- [Stated exercise 1]:
Answer these from the mulset documentation:
(a) Which hashing method does mulset() use by default?
(b) How many rows and columns does the mulsetDemo data frame have?
(c) What is the minimum R version the package depends on?
- [Stated exercise 2]:
Reproduce word for word the part of the mulset documentation that opens with the words containing "Vector with master" and closes with "seq(70, 130, by=10)".
── Passage shown ──
Version: 1.0.0
Title: Multiset Intersection Generator
Date: 2019-03-7
Author: Ivan Tomic ORCID iD [aut, cre, cph], Adriana Tomic ORCID iD [aut, ctb]
Description: Computes efficient data distributions from highly inconsistent datasets with many missing values using multi-set intersections. Based upon hash functions, 'mulset' can quickly identify intersections from very large matrices of input vectors across columns and rows and thus provides scalable solution for dealing with missing values. Tomic et al. (2019) <doi:10.1101/545186>.
Maintainer: Ivan Tomic <info@ivantomic.com>
Packaged: 2019-03-07 20:24:54 UTC; login
Imports: gtools, digest, stats
Depends: R (≥ 3.4.0)
URL: https://github.com/LogIN-/mulset
BugReports: https://github.com/LogIN-/mulset/issues
License: EUPL (≥ 1.2)
Encoding: UTF-8
LazyLoad: yes
LazyData: yes
RoxygenNote: 6.1.1.9000
NeedsCompilation: no
Repository: CRAN
Date/Publication: 2019-03-08 16:50:03 UTC

A intersection function

Description

intersection() returns all intersections it found.

Usage

intersection(...)

Arguments

...

Vector with master values to check and vector to compare values against

Value

Character vector of all common attributes

Examples

input1 <- seq(50, 100, by=10)
input2 <- seq(70, 130, by=10)
intersection(input1, input2)

A mulset function

Description

mulset() returns all multi-set intersections

Usage

mulset(data, exclude = NULL, include = c("samples", "samples_count",
  "datapoints"), maxIntersections = NULL, hashMethod = "md5")

Arguments

data

Data frame containing your data

exclude

Vector containing one or more variable names from names(data)

include

List of attributes which will be shown in results. Possible values are: c("samples", "samples_count", "datapoints"). If parameter is set to NULL only c("features", "feature_count") will be returned.

maxIntersections

Maximum number of unique datasets to generate, if NULL all datasets will be generated

hashMethod

Hashing method to use for unique sets identification. Available choices: md5(default), sha1, crc32, sha256, sha512, xxhash32, xxhash64, murmur32

Details

This function allows you to generate specific type of multi-set intersections. It searches for multi set intersections between rows and column identifiers. If no NA values are present only 1 dataset is returned as expected.

Value

If any intersections are found it returns a list that contains all available multi-set intersections You can convert this to data-frame following example provided or use it as it is.

Examples

data(mulsetDemo)
print(head(mulsetDemo))
resamples <- mulset(mulsetDemo, exclude = c("outcome", "age", "gender"), maxIntersections = 250)
## Loop through returned list or convert it to data-frame
## resamplesFrame <- as.data.frame(t(sapply(resamples,c)))

Demo data set from mulset package. This data is used in this package examples. It consist of 4x4 feature matrix + additional dummy columns that can be used for testing.

Description

Demo data set from mulset package. This data is used in this package examples. It consist of 4x4 feature matrix + additional dummy columns that can be used for testing.

Usage

data(mulsetDemo)

Format

An object of class data.frame with 4 rows and 7 columns.

Examples

data(mulsetDemo)
print(head(mulsetDemo))
resamples <- mulset(mulsetDemo, exclude = c("outcome", "age", "gender"))
───
── Data segment ──
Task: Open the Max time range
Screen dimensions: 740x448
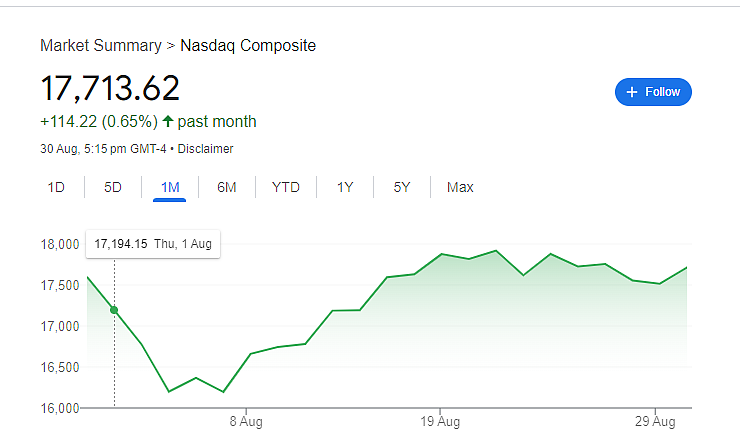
───
- [Full response 1]:
(a) md5
(b) 4 rows and 7 columns
(c) R 3.4.0

- [Full response 2]:
Vector with master values to check and vector to compare values against

Value

Character vector of all common attributes

Examples

input1 <- seq(50, 100, by=10)
input2 <- seq(70, 130, by=10)